Moreover, lack of real-time data access impairs AI tools designed for dynamic clinical settings, such as inpatient monitoring or predictive deterioration scoring. When models can’t “see” the latest labs, medications, or care plan changes, their clinical utility diminishes sharply.

Interoperability as National Infrastructure

What’s needed, Rao and other experts argue, is a reframing of healthcare data infrastructure as a form of national critical infrastructure—akin to roads, energy grids, or air traffic control.

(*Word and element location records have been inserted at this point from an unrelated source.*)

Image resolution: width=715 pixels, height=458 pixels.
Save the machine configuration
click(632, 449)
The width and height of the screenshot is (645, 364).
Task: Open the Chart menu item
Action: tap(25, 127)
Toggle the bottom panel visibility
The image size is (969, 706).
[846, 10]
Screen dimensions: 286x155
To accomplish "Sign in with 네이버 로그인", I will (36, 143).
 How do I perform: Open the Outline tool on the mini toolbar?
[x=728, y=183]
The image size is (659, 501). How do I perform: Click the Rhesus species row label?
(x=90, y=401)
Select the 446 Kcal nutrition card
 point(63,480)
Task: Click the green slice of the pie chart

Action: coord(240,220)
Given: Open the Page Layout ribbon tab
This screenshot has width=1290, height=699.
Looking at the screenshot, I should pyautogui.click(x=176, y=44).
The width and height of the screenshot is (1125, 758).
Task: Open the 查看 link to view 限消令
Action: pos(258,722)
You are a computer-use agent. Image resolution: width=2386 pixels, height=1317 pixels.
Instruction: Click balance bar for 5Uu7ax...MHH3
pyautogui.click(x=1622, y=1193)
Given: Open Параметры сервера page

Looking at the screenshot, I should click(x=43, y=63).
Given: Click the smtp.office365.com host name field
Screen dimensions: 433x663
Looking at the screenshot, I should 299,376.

Building such an ecosystem would require:

Standardized, enforced data formats across EHR vendors and health systems

Mandatory data access APIs with usage transparency

Real penalties for information blocking, as outlined in the Cures Act

Neutral data intermediaries to facilitate secure, de-identified exchange

Public-private partnerships to maintain infrastructure across regions

The U.K.’s NHS Spine and Estonia’s national health record system offer models where centralized data exchange, real-time patient access, and regulatory coordination have enabled greater digital innovation without compromising security.

From Hype to High Ground

The promise of AI in healthcare is not unfounded. But translating that promise into measurable outcomes will require more than technical advances or venture capital—it will demand infrastructure reform, policy resolve, and a willingness to prioritize the invisible foundation behind every clinical algorithm: trustworthy, connected, and actionable data.

“We’re trying to build the future of healthcare on a foundation that can barely support email attachments,” Rao quipped. “Until that changes, the revolution will remain stalled on the runway.”